> _To do_
Reproduce every line of the entries below, including the instructions they contain, and shift each coordinate in the answers by adding 5 to it. Omit the pictures from your reproduction.

> _Records shown_
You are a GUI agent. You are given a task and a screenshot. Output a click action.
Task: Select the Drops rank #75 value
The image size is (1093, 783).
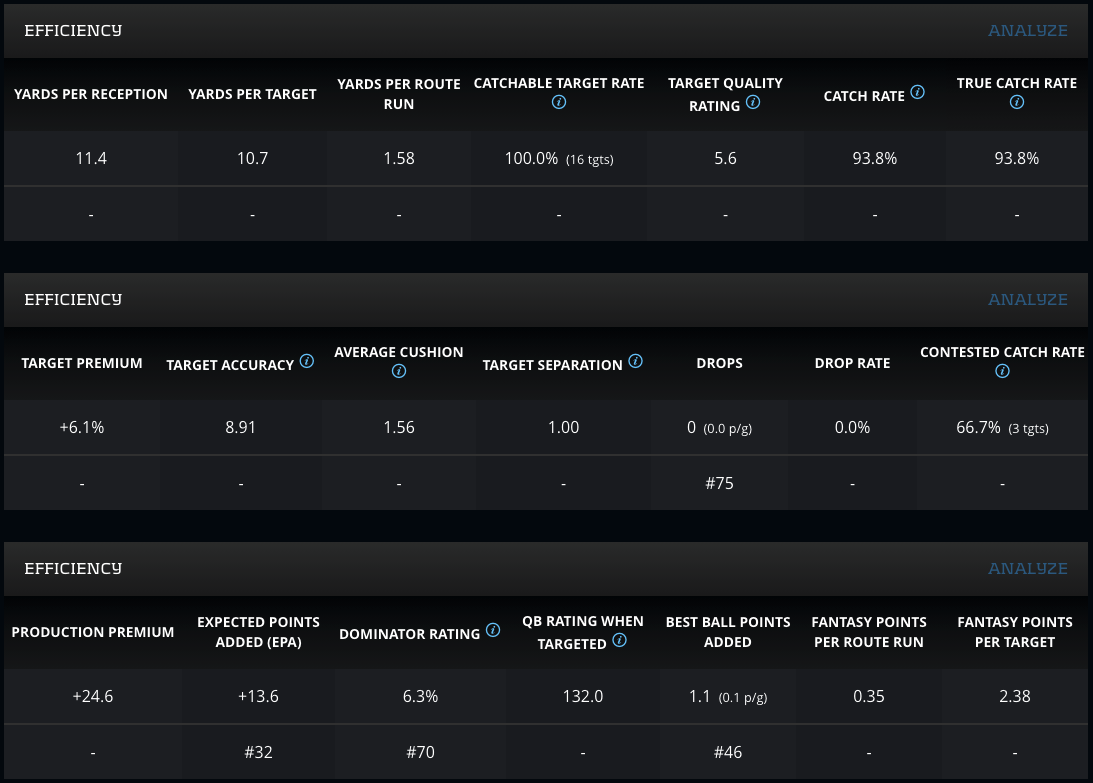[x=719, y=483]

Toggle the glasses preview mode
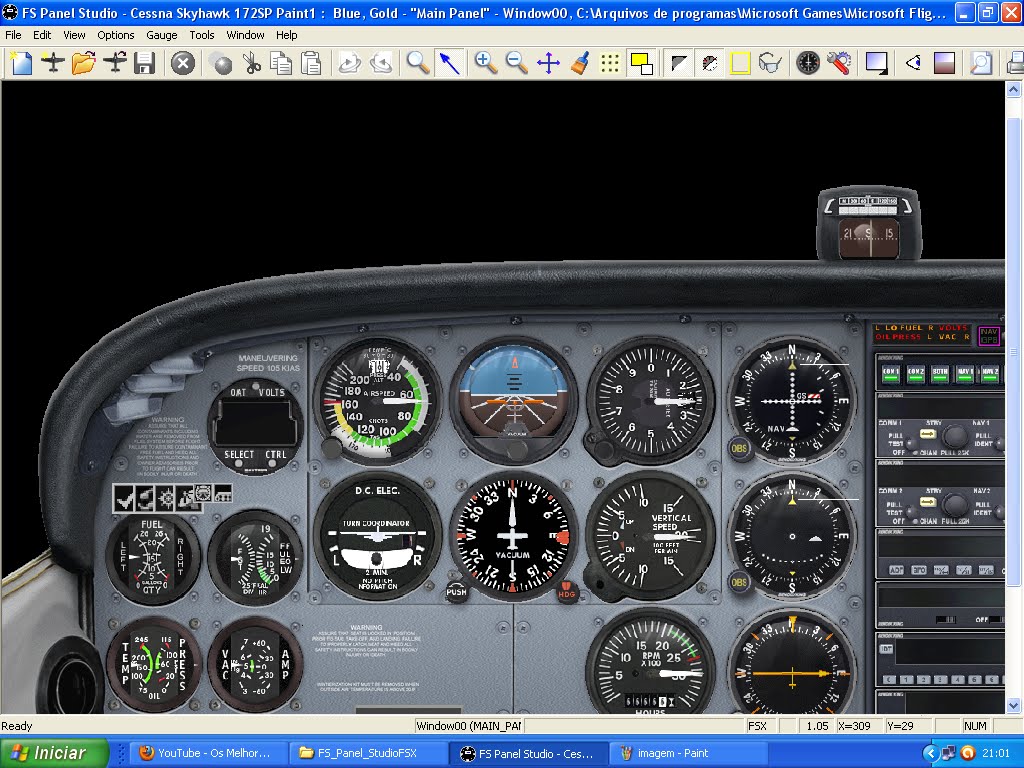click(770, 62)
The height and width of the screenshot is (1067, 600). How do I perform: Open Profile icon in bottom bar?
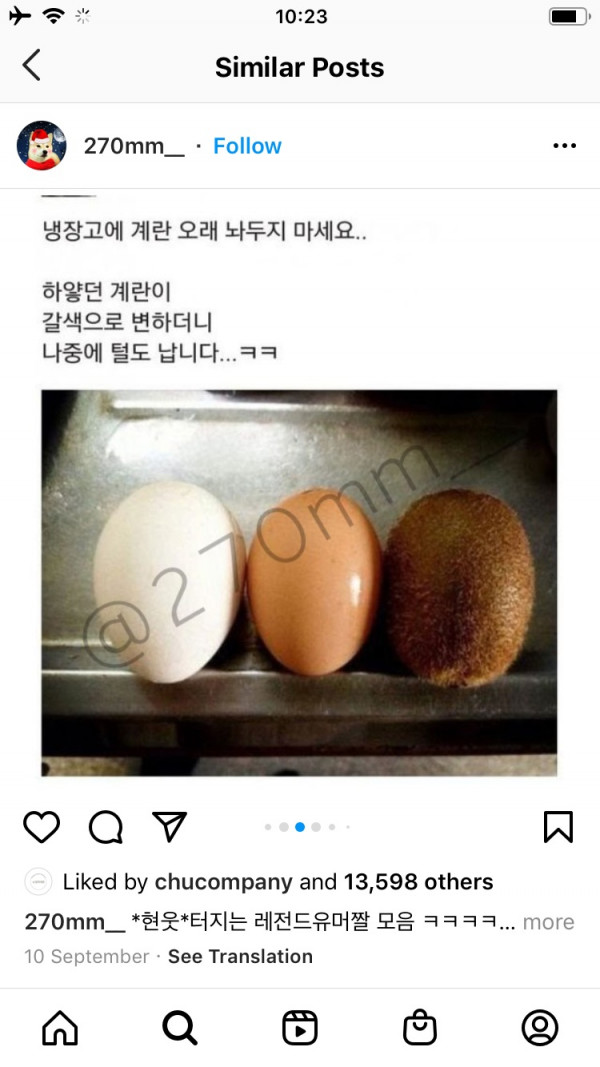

> _Written solution_
You are a GUI agent. You are given a task and a screenshot. Output a click action.
Task: Select the Drops rank #75 value
The image size is (1093, 783).
[x=724, y=488]

Toggle the glasses preview mode
click(775, 67)
The height and width of the screenshot is (1067, 600). How do I perform: Open Profile icon in bottom bar?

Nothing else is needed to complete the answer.